◆ GIVEN DATA:
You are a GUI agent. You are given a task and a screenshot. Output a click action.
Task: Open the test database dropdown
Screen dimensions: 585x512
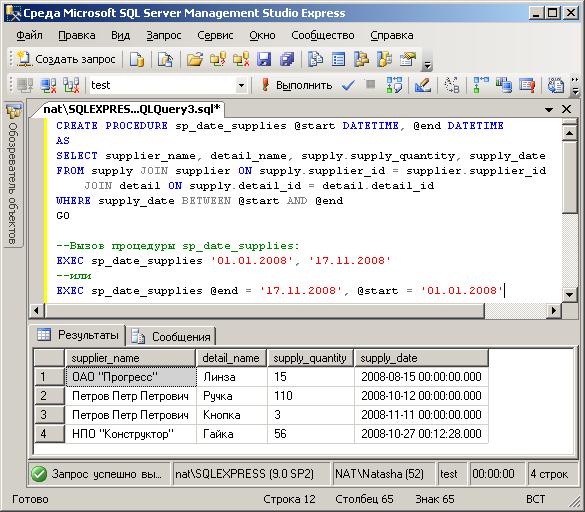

...

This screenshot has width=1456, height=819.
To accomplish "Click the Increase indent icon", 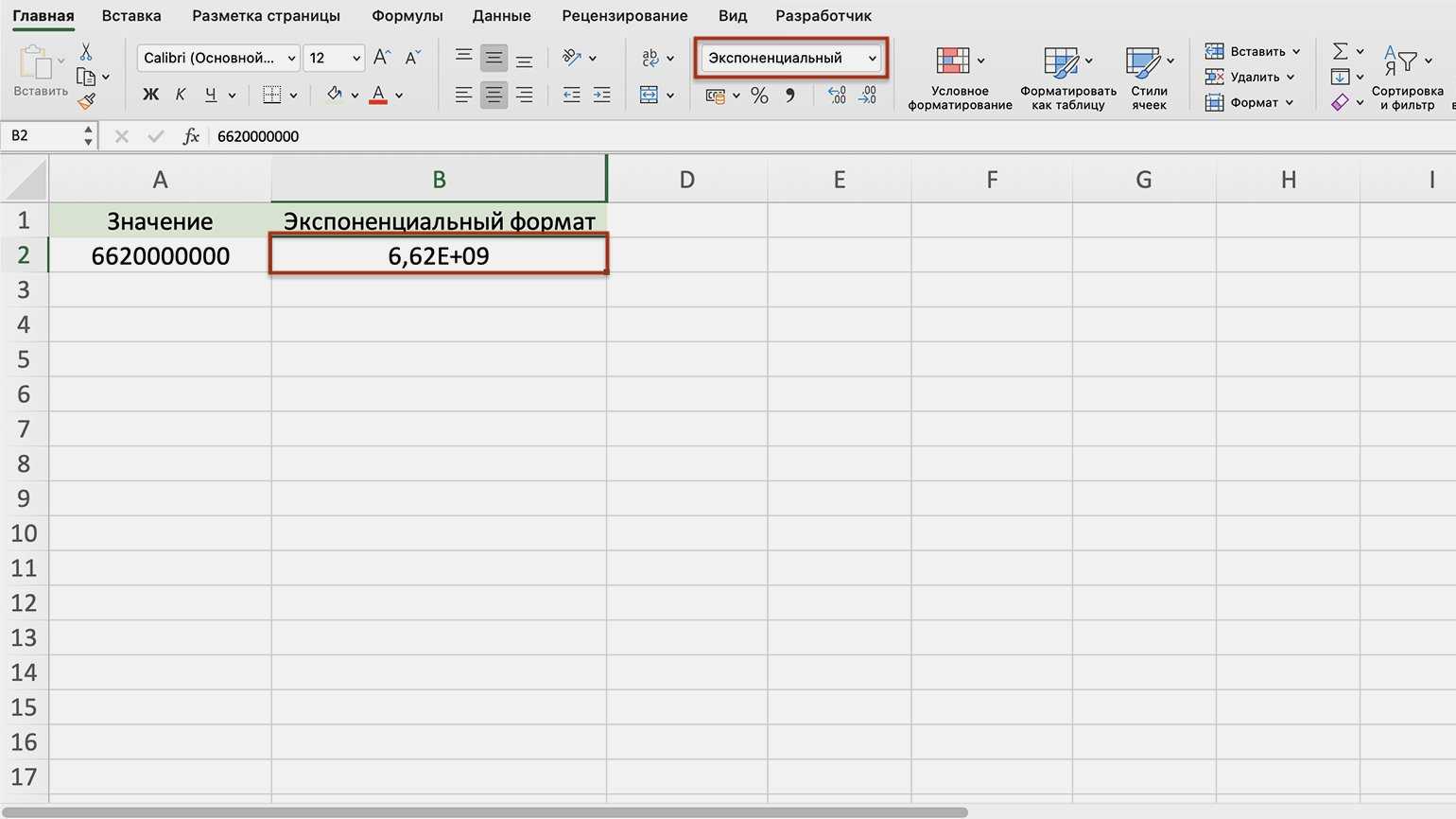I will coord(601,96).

◆ PROBLEM STATEMENT: From the entries above, extract only the lines running from the one containing "You are a GUI" through the one containing "Screen dimensions: 585x512", inclusive.

◆ ANSWER BOX:
You are a GUI agent. You are given a task and a screenshot. Output a click action.
Task: Open the test database dropdown
Screen dimensions: 585x512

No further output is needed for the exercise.